Primary and secondary outcomes: The occurrence rate of MACCEs (primary) and bleeding episodes (secondary). Statistical associations between patient time free of events and predictor variables (ie, treatment groups, risk scores) were tested using Kaplan-Meier survival analyses and Cox proportional-hazards regression models.

Results: The genotype-guided group had a clinically lower but not significantly different risk of MACCEs compared with the SoC group (8.7% vs 10.7%, p=0.56; HR=0.56). Among high-risk score patients, genotype-driven guidance of antiplatelet therapy showed superiority over SoC in reducing MACCE incidence 6 months postcoronary stenting (adjusted HR=0.104; p< 0.0001).
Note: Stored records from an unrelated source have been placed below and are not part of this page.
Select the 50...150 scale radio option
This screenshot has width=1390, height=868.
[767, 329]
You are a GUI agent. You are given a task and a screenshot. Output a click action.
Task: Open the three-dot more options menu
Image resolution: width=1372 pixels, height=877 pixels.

Conclusions: The potential benefit of implementing our PGx-CDS algorithm to significantly reduce the incidence rate of MACCEs in post-PCI Caribbean Hispanic patients on clopidogrel was observed exclusively among high-risk patients, with apparently no evident effect in other patient groups.
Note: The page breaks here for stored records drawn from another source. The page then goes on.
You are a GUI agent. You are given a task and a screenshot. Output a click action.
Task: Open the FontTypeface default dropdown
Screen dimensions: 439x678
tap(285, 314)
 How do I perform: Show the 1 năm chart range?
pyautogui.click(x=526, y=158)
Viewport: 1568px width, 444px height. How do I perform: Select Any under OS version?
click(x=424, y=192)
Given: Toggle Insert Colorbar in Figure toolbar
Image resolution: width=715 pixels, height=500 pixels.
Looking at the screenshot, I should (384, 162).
Trial registration number: NCT03419325.

Keywords: adverse events; cardiovascular disease; clinical decision-making; genetics; risk factors.
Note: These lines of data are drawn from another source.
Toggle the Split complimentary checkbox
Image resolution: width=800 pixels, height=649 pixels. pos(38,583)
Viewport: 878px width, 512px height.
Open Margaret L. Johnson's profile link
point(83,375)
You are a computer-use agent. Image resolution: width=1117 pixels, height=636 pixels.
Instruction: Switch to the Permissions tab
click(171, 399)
Figure 1. Kaplan-Meier plot of time free of both primary and secondary endpoints combined at 6 months of follow-up, grouped by treatment interventions (ie, SoC vs genotype-guided groups). The adjusted HR and the corresponding log-rank test p value are presented. Age, sex, BMI, T2DM, stent length, statins, aspirin and PPIs users were considered as covariates in the analysis. Data were censored for 6 months. BMI, body mass index; SoC, standard-of-care; T2DM, type 2 diabetes mellitus.

Figure 2. The PGx-guided CDS algorithm reduced the incidence rate of MACCEs and major/minor bleedings in Caribbean Hispanic patients. The incidence of MACCEs and major/minor bleeding events in the SoC group was 40% while in the genotype-guided group was 23%. The OR (95%CI) and p value of the association were computed using a one-sided χ² test. Data are presented as frequency of events in patients. CDS, clinical decision support; MACCEs, major adverse cardiovascular and cerebrovascular events; PGx, pharmacogenetic; SoC, standard of care. ** indicates a very significant result (p < 0.01)

Figure 3. Kaplan-Meier plots of time free of primary endpoint (MACCEs) grouped by risk scores (6 months of follow-up). (A) The comparison between SoC and genotype-guided treatment groups for low-risk patients (risk score<2); (B) the comparison between SoC and genotype-guided treatment groups for high-risk patients (risk score ≥2). HRs and corresponding log-rank test p values are shown, and data are censored for 6 months. Age, sex, BMI, T2DM, stent length, statins, aspirin and PPIs users were considered as covariates in the analysis. BMI, body mass index; MACCEs, major adverse cardiovascular and cerebrovascular events; PPIs, proton pump inhibitors; SoC, standard of care; T2DM, type 2 diabetes mellitus.

Figure 4. Forest plot displaying HRs for MACCEs (with 95% CIs), absolute differences in percentages, and corresponding p values obtained from the multivariate Cox proportional hazards regression model adjusted for relevant covariates (sex, age, BMI, T2DM, stent length, statins, aspirin and PPIs users). The results illustrate the comparison between high-risk patients in both treatment groups (ie, PGx CDS vs SoC). ^#Median length of adjoined stents ≥30 mm. BMI, body mass index; CDS, clinical decision support; MACCEs, major adverse cardiovascular and cerebrovascular events; PGx, pharmacogenetic; PPIs, proton pump inhibitors; SoC, standard of care; T2DM, type 2 diabetes mellitus.